Ia membuka ponselnya, membuka pesan dari Rani yang masuk semalam:
“Gimana, bisa ikut nggak, Lay? Aku tahu kamu butuh keluar dari rumah. Kita cuma mau kumpul kok, nggak akan lama. Please datang ya…”
Laila menangis pelan. Jari-jarinya mengetik balasan dengan gemetar:
“Maaf Ran. Aku nggak bisa. Suamiku nggak izinkan…”
Pesan terkirim. Dan hampa pun menyelimuti.
Hari-hari berikutnya, Laila menjalani rutinitasnya seperti biasa. Tapi ada sesuatu yang berubah. Matanya tak lagi bersinar. Langkahnya lamban. Hatinya kosong.
Ia mulai menulis di buku harian kecilnya. Sebuah kebiasaan lama yang dulu membuatnya merasa punya ruang untuk bicara, walau hanya pada kertas.
“Aku mencintainya. Dulu. Tapi kini aku mulai mempertanyakan. Apakah cinta bisa hidup jika satu pihak selalu menuntut, dan yang lain selalu mengalah?”
“Aku ingin bicara. Tapi dia tak pernah benar-benar mendengarkan. Bahkan jika aku menangis, ia hanya melihat sebagai kelemahan. Bukan sebagai jeritan.”
“Apa aku istri yang buruk? Atau dia suami yang tak pernah merasa cukup?”
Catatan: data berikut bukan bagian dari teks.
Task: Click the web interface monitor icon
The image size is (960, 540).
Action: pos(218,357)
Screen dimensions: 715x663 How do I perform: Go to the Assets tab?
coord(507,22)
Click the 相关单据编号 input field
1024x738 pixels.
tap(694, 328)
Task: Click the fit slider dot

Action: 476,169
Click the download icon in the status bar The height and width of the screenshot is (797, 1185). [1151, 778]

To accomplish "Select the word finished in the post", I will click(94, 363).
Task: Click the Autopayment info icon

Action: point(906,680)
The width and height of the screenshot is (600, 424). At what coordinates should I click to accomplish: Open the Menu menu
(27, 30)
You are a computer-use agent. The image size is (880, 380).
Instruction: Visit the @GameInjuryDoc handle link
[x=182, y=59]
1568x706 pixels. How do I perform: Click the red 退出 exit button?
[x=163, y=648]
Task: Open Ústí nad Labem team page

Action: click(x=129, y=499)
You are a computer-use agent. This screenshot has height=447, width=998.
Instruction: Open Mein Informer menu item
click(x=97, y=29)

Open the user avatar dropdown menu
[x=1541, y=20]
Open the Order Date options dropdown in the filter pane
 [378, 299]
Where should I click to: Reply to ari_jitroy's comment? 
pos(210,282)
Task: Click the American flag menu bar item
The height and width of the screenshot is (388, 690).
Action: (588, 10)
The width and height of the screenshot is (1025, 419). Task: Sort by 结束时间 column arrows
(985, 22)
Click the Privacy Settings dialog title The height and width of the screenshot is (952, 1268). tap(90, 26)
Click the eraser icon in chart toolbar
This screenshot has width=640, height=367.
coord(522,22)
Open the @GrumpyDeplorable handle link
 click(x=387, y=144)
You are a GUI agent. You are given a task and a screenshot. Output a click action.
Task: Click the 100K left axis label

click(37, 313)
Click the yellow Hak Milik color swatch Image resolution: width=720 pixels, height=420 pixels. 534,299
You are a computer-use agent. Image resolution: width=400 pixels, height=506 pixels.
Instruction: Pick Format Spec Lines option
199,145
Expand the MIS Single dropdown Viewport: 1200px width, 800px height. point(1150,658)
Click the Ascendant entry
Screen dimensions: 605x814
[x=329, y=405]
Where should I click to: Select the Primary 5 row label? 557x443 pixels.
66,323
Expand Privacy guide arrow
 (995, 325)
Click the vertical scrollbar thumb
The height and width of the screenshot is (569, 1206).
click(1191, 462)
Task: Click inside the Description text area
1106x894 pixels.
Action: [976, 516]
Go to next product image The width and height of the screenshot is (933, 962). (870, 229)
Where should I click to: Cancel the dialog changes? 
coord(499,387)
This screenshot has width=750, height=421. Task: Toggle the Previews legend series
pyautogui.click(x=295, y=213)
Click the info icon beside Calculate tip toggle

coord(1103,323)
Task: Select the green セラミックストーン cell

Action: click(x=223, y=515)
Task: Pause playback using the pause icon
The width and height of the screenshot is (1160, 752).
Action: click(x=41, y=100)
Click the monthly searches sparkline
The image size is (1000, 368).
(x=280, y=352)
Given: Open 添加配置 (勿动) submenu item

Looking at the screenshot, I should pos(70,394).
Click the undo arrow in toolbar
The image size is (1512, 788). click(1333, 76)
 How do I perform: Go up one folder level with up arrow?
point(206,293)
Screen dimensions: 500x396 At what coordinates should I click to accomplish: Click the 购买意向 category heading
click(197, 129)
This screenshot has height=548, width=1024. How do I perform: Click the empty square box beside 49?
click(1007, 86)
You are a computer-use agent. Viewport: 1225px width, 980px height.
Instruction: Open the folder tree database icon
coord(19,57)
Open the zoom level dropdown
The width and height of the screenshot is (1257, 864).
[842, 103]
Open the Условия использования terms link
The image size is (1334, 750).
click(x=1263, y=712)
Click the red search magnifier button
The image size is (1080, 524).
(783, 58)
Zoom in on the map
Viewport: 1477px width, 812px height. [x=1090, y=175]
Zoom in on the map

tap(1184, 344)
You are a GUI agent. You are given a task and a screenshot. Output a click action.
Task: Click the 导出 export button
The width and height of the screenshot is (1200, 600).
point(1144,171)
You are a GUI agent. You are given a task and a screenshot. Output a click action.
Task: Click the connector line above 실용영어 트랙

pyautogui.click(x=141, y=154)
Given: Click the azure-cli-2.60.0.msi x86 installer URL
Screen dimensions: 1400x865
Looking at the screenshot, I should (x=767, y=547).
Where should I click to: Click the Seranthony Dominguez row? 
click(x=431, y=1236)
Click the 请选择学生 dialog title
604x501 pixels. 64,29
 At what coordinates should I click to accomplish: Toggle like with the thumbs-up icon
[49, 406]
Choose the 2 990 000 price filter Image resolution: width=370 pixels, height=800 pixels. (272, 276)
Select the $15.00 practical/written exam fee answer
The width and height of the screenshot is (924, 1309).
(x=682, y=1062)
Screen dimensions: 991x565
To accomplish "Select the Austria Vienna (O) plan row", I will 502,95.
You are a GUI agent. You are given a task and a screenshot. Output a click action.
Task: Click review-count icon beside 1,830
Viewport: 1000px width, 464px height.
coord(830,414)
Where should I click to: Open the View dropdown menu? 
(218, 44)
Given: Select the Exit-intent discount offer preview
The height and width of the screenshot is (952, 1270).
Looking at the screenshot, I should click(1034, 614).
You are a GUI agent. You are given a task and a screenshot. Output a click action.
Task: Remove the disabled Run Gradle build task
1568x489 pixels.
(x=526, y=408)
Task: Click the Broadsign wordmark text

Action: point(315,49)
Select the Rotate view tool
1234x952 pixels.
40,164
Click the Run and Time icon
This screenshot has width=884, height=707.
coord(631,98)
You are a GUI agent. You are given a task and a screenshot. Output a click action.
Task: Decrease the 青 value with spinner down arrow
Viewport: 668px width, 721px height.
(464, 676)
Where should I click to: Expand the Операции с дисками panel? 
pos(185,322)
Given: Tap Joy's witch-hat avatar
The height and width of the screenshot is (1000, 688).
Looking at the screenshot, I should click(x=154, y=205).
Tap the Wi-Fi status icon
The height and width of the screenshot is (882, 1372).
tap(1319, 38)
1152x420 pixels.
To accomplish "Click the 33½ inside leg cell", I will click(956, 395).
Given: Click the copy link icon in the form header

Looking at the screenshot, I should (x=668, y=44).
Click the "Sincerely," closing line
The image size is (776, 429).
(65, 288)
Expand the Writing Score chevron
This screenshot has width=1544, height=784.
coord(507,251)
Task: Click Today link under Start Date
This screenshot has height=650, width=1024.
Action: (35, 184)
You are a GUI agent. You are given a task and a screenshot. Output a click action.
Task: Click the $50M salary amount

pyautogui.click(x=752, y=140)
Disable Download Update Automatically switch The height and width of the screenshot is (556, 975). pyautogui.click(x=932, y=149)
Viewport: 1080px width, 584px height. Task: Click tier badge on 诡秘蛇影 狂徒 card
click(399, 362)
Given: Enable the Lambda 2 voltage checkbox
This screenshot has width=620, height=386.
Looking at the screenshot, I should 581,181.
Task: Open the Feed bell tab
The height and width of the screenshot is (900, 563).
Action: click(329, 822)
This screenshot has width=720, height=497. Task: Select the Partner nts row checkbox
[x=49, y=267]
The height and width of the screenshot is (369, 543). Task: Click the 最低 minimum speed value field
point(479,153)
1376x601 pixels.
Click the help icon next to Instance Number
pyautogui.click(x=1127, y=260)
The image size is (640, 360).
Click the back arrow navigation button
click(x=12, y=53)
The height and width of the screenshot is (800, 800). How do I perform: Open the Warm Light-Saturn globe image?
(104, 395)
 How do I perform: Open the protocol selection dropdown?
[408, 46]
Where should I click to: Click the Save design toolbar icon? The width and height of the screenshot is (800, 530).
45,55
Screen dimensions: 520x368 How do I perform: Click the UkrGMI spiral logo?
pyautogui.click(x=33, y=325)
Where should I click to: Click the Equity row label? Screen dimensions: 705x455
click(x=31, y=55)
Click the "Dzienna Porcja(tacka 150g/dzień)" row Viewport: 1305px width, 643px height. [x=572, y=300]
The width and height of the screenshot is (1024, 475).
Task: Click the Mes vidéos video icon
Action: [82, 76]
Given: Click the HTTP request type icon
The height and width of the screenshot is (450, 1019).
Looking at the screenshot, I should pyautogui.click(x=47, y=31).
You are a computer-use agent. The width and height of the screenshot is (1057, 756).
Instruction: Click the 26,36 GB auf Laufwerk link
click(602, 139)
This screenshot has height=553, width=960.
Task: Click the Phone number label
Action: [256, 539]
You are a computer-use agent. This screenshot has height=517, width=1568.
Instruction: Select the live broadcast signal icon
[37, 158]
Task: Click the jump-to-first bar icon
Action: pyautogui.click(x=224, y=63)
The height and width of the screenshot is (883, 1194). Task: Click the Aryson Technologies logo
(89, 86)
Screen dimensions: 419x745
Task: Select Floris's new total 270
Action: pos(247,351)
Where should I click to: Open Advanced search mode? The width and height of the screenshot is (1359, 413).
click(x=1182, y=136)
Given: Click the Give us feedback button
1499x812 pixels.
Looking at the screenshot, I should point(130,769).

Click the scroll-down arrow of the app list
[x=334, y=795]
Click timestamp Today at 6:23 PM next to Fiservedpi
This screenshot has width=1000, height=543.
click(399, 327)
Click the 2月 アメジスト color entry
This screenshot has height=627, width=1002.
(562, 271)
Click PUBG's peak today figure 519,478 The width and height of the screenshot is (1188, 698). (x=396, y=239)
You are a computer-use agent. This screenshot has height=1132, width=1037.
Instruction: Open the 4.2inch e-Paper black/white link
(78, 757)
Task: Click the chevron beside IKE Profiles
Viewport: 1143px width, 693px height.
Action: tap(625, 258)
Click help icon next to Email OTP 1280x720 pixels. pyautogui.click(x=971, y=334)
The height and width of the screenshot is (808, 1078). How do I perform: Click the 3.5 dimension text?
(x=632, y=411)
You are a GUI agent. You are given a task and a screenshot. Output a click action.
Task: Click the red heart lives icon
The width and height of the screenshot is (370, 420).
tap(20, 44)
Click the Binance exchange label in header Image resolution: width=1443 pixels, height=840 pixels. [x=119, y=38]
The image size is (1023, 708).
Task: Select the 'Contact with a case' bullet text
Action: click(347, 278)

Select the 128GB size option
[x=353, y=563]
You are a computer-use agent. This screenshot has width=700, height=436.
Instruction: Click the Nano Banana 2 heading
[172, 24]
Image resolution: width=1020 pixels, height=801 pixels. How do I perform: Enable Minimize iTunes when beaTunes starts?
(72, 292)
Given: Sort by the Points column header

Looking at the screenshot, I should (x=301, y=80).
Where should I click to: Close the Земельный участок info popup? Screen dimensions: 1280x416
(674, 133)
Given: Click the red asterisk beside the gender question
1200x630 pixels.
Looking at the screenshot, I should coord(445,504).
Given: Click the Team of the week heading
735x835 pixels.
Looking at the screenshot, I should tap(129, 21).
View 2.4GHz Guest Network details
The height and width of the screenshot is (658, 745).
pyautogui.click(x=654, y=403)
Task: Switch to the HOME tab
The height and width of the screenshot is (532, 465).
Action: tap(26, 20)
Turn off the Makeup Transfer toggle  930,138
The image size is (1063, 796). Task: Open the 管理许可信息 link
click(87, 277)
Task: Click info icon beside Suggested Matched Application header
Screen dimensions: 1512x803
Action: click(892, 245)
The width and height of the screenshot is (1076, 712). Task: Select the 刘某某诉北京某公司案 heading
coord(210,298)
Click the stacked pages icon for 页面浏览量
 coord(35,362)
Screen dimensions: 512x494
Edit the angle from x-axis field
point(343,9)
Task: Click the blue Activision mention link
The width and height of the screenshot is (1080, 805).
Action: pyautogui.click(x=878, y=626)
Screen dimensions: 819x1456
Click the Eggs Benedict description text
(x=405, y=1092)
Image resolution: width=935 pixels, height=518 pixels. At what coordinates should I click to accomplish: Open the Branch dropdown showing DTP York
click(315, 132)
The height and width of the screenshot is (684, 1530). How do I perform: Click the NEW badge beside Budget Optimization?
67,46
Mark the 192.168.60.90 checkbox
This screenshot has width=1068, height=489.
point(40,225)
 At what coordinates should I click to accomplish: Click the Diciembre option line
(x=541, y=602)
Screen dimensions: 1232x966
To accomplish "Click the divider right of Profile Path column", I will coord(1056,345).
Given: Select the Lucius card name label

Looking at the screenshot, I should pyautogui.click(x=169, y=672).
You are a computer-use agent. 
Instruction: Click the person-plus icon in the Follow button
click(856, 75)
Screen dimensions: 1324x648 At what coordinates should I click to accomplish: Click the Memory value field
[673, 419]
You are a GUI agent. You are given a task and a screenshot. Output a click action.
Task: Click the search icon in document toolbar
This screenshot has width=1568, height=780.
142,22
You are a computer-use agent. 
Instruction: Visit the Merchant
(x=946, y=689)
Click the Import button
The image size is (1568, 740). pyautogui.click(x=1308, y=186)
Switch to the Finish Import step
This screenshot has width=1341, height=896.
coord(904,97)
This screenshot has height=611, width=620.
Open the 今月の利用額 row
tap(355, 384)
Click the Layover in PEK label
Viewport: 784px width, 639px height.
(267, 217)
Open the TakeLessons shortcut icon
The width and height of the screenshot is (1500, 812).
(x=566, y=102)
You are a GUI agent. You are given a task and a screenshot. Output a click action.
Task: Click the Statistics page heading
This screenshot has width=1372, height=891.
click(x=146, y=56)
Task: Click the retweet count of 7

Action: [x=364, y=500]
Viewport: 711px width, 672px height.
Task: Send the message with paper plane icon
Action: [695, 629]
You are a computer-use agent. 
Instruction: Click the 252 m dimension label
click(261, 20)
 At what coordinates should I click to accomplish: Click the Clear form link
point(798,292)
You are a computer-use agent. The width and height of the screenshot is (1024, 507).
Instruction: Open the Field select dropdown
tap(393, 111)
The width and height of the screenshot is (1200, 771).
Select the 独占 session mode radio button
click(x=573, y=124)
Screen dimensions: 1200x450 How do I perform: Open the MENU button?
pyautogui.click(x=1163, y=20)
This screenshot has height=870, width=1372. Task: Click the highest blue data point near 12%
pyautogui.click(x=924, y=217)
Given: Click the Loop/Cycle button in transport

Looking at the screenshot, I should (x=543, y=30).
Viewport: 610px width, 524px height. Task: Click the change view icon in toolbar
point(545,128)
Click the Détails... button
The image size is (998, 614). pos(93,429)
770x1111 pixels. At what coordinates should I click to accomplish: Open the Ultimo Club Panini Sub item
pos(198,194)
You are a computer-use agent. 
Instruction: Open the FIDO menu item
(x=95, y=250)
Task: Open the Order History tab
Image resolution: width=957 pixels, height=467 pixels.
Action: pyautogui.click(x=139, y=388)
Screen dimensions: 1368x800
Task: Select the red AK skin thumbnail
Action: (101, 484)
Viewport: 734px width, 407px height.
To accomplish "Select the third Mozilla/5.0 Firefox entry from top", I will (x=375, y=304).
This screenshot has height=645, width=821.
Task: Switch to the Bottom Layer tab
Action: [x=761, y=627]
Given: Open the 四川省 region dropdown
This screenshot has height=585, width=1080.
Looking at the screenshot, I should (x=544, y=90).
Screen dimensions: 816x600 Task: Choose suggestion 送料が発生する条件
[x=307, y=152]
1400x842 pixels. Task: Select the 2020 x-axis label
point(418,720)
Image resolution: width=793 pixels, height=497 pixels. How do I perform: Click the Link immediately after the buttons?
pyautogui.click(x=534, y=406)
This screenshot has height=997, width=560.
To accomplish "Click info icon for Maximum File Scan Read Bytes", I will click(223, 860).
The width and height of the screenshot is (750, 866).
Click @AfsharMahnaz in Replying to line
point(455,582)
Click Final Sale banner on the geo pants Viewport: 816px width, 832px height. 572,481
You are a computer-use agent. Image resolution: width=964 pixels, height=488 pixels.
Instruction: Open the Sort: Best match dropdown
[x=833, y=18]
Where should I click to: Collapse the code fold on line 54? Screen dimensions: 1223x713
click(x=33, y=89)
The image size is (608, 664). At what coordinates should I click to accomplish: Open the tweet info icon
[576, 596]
Malam kembali datang. Seperti biasa, Arfan membawa pulang marah dari kantor, dan memindahkannya ke meja makan.
“Apa ini doang lauknya?” keluhnya saat melihat nasi, telur dadar, dan sayur bening.
Laila mengangguk. “Tadi aku kehabisan ayam di pasar, Mas…”
“Selalu aja ada alasan!”
Malam itu, tak ada percakapan. Hanya bunyi sendok dan piring. Dan suara Laila menahan air mata yang tak tertahan.
Di kamar, Laila menatap langit-langit. Ia berpikir panjang. Mungkin sudah waktunya ia bicara pada seseorang yang bisa mendengarkan. Bukan hanya mencatat di buku harian, bukan hanya menangis diam-diam.
Dan malam itu, untuk pertama kalinya dalam hidupnya, Laila memberanikan diri menghubungi nomor yang ia temukan di salah satu artikel psikologi pernikahan:
“Konseling Pernikahan dan Kekerasan Emosional – Hotline Gratis.”
Jarinya gemetar saat memencet tombol panggil.
Tapi ini awal dari sebuah keberanian.